There is a significant difference between the power consumption of the SampEn algorithms under evaluation implemented on the FPGA. The sorting algorithm presents a high impact on the estimation of the power consumption, showing that BS-LW SampEn and MS-LW SampEn are the lowest and the highest power demanding algorithms, respectively. The growth of MS-LW SampEn in power demands can be related to its resource consumption, especially BRAM, which is motivated by multiple internal memory operations.

Figure 9 shows the result of energy (in J) comparison for a single record. Notice that the implementation of SampEn on FPGA is much more power efficient, performing several orders of magnitude better than the AMD CPU for short input data lengths.
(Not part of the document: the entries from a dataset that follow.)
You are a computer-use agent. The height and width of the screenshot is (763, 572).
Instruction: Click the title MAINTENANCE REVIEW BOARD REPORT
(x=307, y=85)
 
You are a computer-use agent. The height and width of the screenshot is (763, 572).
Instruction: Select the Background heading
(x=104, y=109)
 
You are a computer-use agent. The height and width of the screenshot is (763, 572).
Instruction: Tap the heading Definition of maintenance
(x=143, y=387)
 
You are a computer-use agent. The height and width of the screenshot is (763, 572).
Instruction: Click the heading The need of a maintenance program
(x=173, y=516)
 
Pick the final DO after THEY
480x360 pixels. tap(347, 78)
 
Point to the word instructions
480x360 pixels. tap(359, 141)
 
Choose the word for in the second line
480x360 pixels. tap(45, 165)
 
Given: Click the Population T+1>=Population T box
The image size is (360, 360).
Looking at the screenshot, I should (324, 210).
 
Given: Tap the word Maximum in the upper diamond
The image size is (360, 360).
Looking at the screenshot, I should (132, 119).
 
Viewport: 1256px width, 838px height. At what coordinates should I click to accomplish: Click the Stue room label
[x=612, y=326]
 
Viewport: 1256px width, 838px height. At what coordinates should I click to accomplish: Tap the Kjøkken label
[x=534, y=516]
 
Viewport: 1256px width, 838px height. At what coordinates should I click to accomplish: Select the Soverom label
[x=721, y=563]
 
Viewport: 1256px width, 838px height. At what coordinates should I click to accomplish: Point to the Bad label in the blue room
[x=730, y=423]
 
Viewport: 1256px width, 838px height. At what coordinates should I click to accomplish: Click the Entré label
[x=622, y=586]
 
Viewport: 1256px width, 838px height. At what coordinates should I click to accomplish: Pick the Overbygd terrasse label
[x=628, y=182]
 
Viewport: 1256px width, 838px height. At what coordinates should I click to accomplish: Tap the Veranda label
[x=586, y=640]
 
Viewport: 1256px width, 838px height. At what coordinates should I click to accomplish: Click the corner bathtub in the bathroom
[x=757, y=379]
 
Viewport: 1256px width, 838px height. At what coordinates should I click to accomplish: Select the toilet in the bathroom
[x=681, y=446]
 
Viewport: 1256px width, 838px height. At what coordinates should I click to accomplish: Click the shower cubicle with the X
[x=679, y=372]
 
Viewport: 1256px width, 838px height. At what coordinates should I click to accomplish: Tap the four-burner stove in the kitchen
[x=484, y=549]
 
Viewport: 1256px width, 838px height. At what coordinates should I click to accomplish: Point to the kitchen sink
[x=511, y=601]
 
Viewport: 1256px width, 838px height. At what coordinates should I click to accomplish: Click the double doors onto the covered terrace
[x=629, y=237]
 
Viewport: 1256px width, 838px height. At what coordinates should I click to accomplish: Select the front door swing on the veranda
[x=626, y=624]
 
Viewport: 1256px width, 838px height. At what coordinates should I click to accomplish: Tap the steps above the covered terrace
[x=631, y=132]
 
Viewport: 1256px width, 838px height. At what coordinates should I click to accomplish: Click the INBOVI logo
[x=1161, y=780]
Nonetheless, its power efficiency decreases with the increment of the input data length because large input data lengths increase the resource utilization of the hardware architecture, leading to a high power consumption.

6. Discussion

Our evaluation of promising fast SampEn algorithms on different technologies leads to interesting results. The implementations of fast SampEn algorithms on the FPGA showed a significantly higher power efficiency while providing a similar performance, compared to running on a high-end AMD CPU. Nonetheless, higher performance can be achieved on the FPGA by exploiting the optimizations available on the HLS tool used to generated the FPGA designs.

For the evaluated SampEn algorithms, the BA SampEn performance has a higher dependency with the data distribution. In the worst condition, BA SampEn has a

N^{2}

time complexity, like SF SampEn. However, when the input data are evenly distributed, BA performs similar to the MS-LW algorithm. MS-LW performs better when implemented on the AMD CPU and on the FPGA in terms of time latency and power consumption. It comes from the fact that MS-LW saves time in data space remapping and avoids most unnecessary match comparisons, especially in the first element comparison of template vectors.

In the large data analysis, as shown in Figure 6, both Sine wave (Sine) data and ECG data share similar latency within the same methods, while SF SampEn is simple and has a stable execution time regardless of being on the AMD CPU or on the FPGA.

As far as we know, in some related work in Table 4, fast SampEn is a concern in research and application. However, implementation of SampEn on the FPGA lacks research. In this work, we verify that fast SampEn algorithms implemented on FPGAs offer considerable advantages in speed, especially in power efficiency. However, there is a need for a deeper exploration of the design parameters when porting SampEn algorithms to FPGAs, and the close dependency of the achievable performance and design architecture with the characteristics of the input data.

Finally, through this work, we have proposed a methodology for the analysis of SampEn algorithms and their implementation on reconfigurable architectures, such as FPGAs.

7. Conclusions

Promising fast SampEn algorithms, such as bucket-assisted (BA) or pre-sorted lightweight (LW) algorithms are profiled in this research by synthetic and real-world ECG input data. Those algorithms were evaluated on different computational technologies such a high-end CPU and on an FPGA in terms of performance, resource, power and energy consumption. The FPGA implementations of fast SampEn demonstrates to be several orders of magnitude (two order for 20,000 input data) more power efficient than an equivalent implementation on a AMD CPU, in addition to offering similar performance. Overall, MS-LW performs better in both technologies when compared to other LW-based SampEn algorithm or to BA SampEn. Nonetheless, a deep study and analysis of the fast SampEn algorithms under evaluation is needed in order to retrieve design parameters toward their implementation on an FPGA.

Author Contributions

Data curation, S.L.; Formal analysis, C.C.; Funding acquisition, C.L.; Investigation, B.d.S.; Methodology, B.d.S.; Resources, C.L.; Software, C.C., R.C. and J.L.; Supervision, J.L.; Writing—original draft, C.C. and B.d.S.; Writing—review & editing, C.C. and B.d.S. All authors have read and agreed to the published version of the manuscript.

Funding

This research was funded by the National Key Research and Development Program of China (2019YFE0113800), the National Natural Science Foundation of China (62171123, 62071241, 62001111 and 81871444), the Distinguished Young Scholars of Jiangsu Province (BK20190014), China Scholarship Council (202106090175).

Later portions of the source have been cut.